6 December 2016
US developing toaster-sized weapon that can wipe out enemy’s nuclear missiles from space
The defensive weapon would be able to zero in on enemy nukes and destroy them, with debris burning up in the Earth's atmosphere
By Laura Burnip
The Sun


A GAME-CHANGING weapon the size of a toaster which could destroy several nuclear missiles simultaneously from space is now under development.

The US military is working on a new Multi-Object Kill Vehicle, or MOKV, which would be able to zero in on an object and destroy it.

The game-changing new weapon would be able to destroy several missiles at once from space in the event of a nuclear attack

The technology is being developed as part of a “robust missile defence system” in response to countries including China, Russia and Iran developing long-range missiles with multiple warheads, known as MIRVs (Multiple Independently Targetable Re-entry Vehicle) or decoys.

“Both China and Russia possess the MIRV capability for their ballistic missiles,” wrote independent consultant Debalina Ghoshal.

“In 2014, reports confirmed that Iran too had developed Multiple Re-entry Vehicles (MRVs) for their ballistic missiles.

The high-tech weapon would be the size of a toaster and use kinetic force alone to destroy enemy nukes

“Cold War literature suggests that MIRVs are first strike weapons and could be strategically destabilising.

“The United States realises these threats and is working towards a robust missile defense system.”

Last year, the US Missile Defense Agency awarded contracts to Raytheon, Lockheed-Martin and Boeing to begin designing the MOKV, which could destroy several objects with a single launch.

“Ten years ago, we had a single kill vehicle on a single interceptor. Kill vehicles today are the size of a toaster.
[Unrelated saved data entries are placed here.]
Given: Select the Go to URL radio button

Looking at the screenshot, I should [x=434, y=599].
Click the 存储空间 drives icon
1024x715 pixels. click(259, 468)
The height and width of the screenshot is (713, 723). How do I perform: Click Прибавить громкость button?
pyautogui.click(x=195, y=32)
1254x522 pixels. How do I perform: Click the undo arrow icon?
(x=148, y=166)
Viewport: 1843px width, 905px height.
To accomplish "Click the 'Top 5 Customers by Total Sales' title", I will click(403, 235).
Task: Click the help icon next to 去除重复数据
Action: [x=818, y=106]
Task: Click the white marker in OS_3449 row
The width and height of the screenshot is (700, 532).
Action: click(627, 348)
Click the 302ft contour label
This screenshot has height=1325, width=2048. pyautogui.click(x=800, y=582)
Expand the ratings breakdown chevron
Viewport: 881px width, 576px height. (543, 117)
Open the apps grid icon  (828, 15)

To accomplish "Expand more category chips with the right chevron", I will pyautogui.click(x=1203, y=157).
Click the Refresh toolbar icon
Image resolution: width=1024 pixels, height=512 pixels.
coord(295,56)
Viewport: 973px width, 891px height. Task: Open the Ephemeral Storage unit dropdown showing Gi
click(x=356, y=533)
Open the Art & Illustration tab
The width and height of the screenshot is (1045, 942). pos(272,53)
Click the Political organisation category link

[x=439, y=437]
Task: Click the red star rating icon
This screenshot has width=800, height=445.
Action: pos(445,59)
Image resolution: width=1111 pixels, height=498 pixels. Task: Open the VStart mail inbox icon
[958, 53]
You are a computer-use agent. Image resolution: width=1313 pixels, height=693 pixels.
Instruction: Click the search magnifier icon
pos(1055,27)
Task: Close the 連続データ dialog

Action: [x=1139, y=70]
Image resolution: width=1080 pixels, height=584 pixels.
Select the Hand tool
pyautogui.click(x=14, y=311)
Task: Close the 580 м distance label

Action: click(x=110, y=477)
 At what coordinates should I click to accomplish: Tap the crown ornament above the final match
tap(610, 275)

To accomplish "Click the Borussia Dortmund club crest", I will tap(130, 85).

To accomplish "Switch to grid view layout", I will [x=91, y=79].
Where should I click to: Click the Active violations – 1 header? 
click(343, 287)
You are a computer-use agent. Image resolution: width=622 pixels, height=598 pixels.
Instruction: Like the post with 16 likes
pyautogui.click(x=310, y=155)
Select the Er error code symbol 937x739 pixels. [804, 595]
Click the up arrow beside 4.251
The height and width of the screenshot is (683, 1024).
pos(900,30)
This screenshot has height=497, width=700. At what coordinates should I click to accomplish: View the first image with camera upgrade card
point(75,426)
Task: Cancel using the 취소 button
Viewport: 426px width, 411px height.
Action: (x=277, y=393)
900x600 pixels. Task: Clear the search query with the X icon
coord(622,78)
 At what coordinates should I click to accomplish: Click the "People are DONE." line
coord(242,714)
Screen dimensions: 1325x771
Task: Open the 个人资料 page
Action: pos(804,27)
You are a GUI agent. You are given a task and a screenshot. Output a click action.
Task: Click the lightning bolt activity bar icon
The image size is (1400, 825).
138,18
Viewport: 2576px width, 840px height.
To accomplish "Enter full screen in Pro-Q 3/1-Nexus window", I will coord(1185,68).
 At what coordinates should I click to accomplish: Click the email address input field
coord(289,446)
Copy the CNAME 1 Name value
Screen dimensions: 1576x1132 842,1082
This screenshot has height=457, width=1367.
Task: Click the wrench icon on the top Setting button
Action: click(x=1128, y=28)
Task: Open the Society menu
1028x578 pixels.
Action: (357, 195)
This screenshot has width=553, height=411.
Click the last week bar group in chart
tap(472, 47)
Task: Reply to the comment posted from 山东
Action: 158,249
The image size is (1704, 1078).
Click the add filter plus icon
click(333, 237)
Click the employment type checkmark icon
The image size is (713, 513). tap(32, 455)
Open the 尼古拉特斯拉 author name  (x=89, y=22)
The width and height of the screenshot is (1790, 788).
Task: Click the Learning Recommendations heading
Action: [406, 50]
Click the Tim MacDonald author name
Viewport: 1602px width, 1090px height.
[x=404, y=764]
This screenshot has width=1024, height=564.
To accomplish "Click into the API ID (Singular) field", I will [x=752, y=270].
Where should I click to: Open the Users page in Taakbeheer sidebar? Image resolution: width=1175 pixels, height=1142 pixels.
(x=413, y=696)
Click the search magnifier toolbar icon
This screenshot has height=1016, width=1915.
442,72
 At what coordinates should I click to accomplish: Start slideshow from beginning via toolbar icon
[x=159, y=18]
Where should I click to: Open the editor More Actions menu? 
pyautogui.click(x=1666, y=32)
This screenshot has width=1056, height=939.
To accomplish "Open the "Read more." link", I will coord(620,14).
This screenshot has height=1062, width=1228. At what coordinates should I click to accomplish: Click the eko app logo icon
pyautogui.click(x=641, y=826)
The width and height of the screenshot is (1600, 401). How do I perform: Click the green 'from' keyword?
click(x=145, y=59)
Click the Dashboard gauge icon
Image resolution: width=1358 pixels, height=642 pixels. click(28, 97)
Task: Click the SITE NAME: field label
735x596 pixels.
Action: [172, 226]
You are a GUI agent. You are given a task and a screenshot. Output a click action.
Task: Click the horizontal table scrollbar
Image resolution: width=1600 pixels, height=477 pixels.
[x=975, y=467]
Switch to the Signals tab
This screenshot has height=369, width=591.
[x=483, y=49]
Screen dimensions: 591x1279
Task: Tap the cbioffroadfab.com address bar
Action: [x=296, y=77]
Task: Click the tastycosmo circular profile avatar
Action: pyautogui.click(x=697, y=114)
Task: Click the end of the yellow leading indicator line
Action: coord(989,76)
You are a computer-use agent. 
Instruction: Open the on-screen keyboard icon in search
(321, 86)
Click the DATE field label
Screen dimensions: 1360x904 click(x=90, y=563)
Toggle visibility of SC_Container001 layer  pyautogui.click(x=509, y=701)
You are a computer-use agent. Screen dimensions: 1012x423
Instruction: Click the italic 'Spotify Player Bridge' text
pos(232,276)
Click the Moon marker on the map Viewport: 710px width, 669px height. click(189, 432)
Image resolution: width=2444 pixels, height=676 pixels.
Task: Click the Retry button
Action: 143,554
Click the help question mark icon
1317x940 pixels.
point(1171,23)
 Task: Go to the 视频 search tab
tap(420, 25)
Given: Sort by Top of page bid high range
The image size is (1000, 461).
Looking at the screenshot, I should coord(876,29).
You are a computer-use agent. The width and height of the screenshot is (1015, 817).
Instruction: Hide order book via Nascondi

This MOKV program is the latest iteration,” John Pike, director of GlobalSecurity.org, told Seeker.

Raytheon’s plan, which is scheduled for a concept review this month, is to load multiple MOKVs onto a single missile for launch.

Each MOKV would be fitted with sensors, a steering and propulsion system and communications equipment allowing them to zero in on an individual target and hit it, destroying the object by sheer kinetic forces.

The impacts would take place beyond Earth’s atmosphere, but the resulting cloud of debris would go back into the atmosphere and burn up, Pike said.